Photo Credit: stofiska via Compfight cc

Photo Credit: stofiska via Compfight cc

As well as that, though, the movies were bad because there was absolutely no story to any of them. The Johansson vehicle, I’ll admit, started off well – largely because of her skills as an actor, and the fact that the first half of the movie actually has a point – but the last half-hour to forty-five minutes was devoted to swirling special effects and mumbo-jumbo. The final frames made me want to destroy something.

I haven’t walked out of a movie theatre for years. In fact, I can’t remember the film that was showing the one and only time I did, but I know it wasn’t as bad as this one. I would happily have walked out of this film halfway through, however, and because I didn’t I now know I missed absolutely nothing.

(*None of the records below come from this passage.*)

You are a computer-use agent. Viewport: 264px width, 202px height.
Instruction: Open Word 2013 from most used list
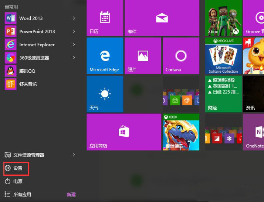tap(31, 18)
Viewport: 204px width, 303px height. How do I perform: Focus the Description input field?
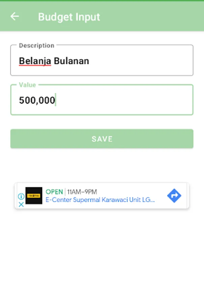tap(135, 61)

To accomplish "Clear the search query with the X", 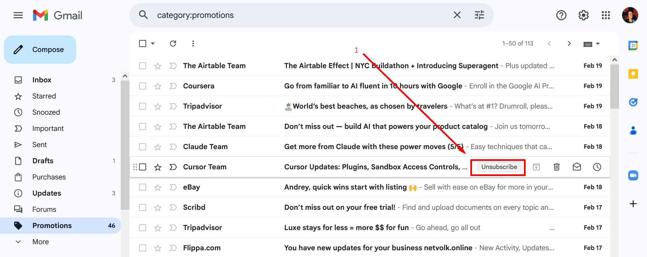I will pos(457,15).
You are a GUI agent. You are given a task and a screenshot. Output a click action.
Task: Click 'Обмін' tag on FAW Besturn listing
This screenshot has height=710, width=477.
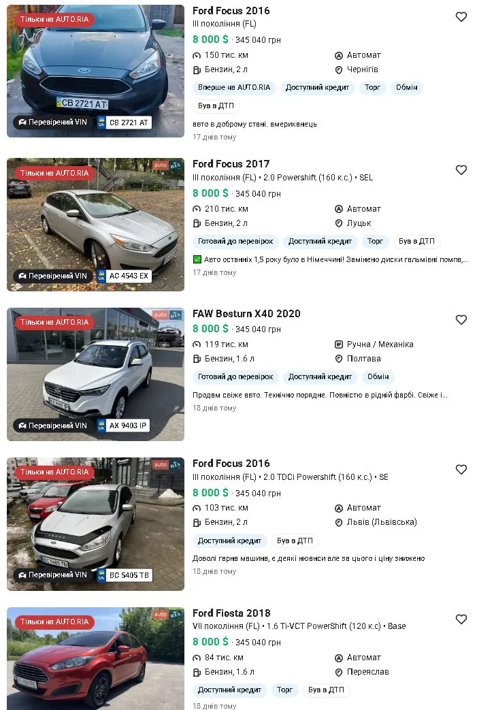click(378, 376)
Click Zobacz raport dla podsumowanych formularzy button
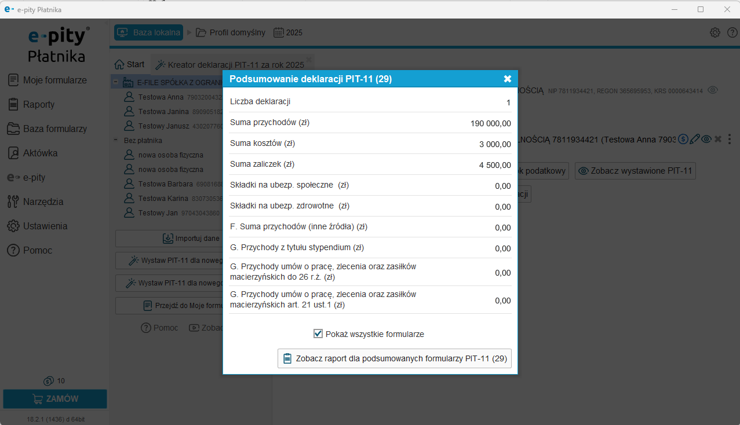This screenshot has height=425, width=740. [395, 358]
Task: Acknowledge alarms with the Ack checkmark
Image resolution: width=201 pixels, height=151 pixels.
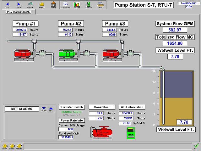Action: pos(196,146)
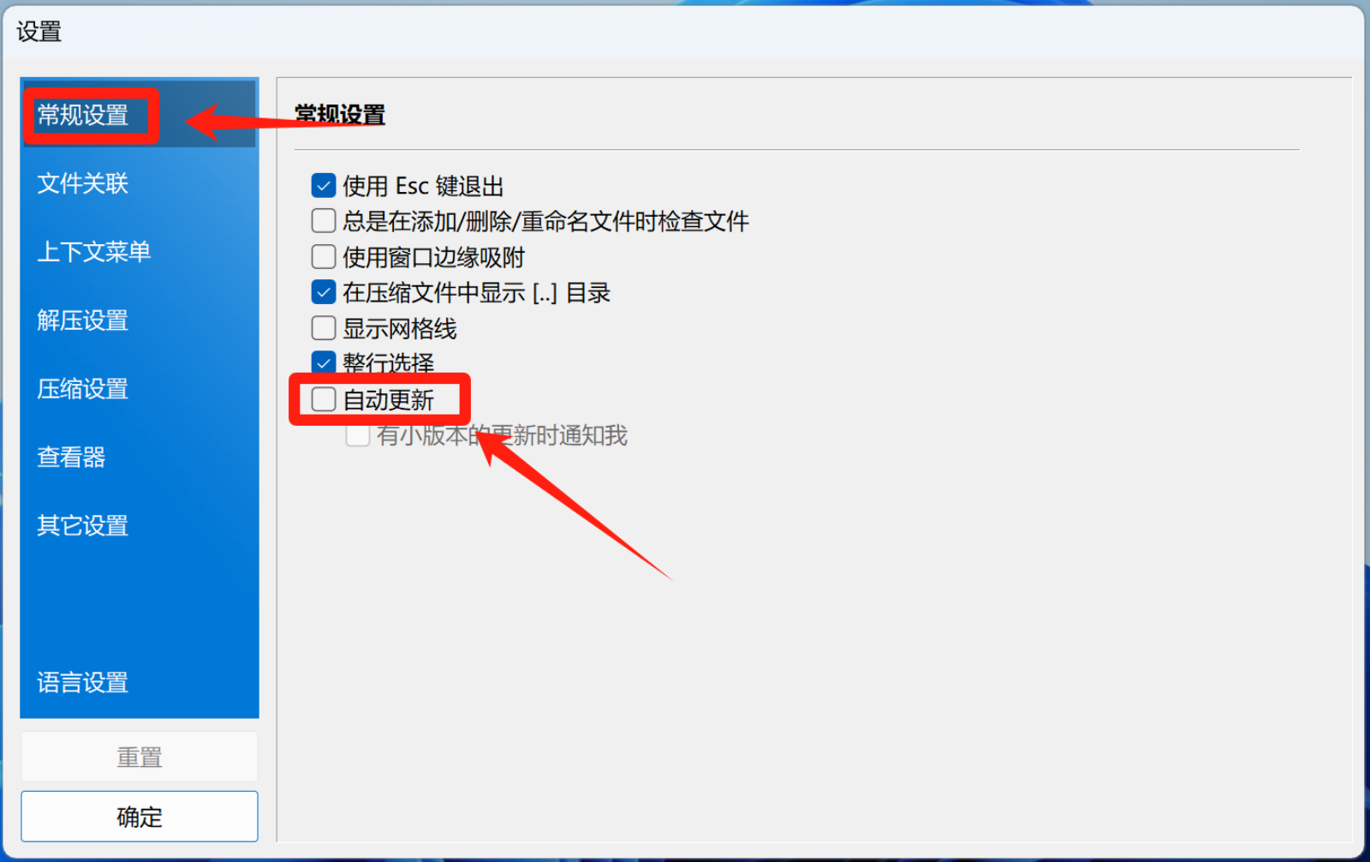Disable the 使用 Esc 键退出 checkbox
Viewport: 1370px width, 862px height.
pyautogui.click(x=324, y=185)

It’s almost like the movie-maker expected Scarlett Johansson’s beauty to convey an entire movie. Perhaps there are viewers who are happy to sit and watch her do little else but exist on screen and still come away feeling like they’ve had a rich cultural experience, but I’m not one of those viewers. That she is a beautiful woman can be seen in the first five to ten seconds of first encountering her; it doesn’t need to be the primary – or, indeed, the only – thing of note about her. Why is it? Why can’t female actors simply be actors, people pretending to be assassins or scientists or geniuses or whatever it is, without cameras hesitating to move away from their bodies or hovering over their lips as they speak or the plotline making them seem vacuous, stupid, powerless and of value only insofar as they relate to a man?

In fact, I also caught some of a James Bond movie at the weekend, too, released in 1965. Sadly, that movie was more female-positive than any of the modern films I watched. It featured female characters playing pivotal and interesting roles (in fact, one even saves James Bond’s skin at the end), and it allowed them to be intelligent and sparky. It showed scenes where their power and pleasure was to the fore. Importantly, not one of the actresses – not one – looked thin enough to blow away in a strong breeze.

Progress, huh?

I’ll be in my cave if anyone wants me.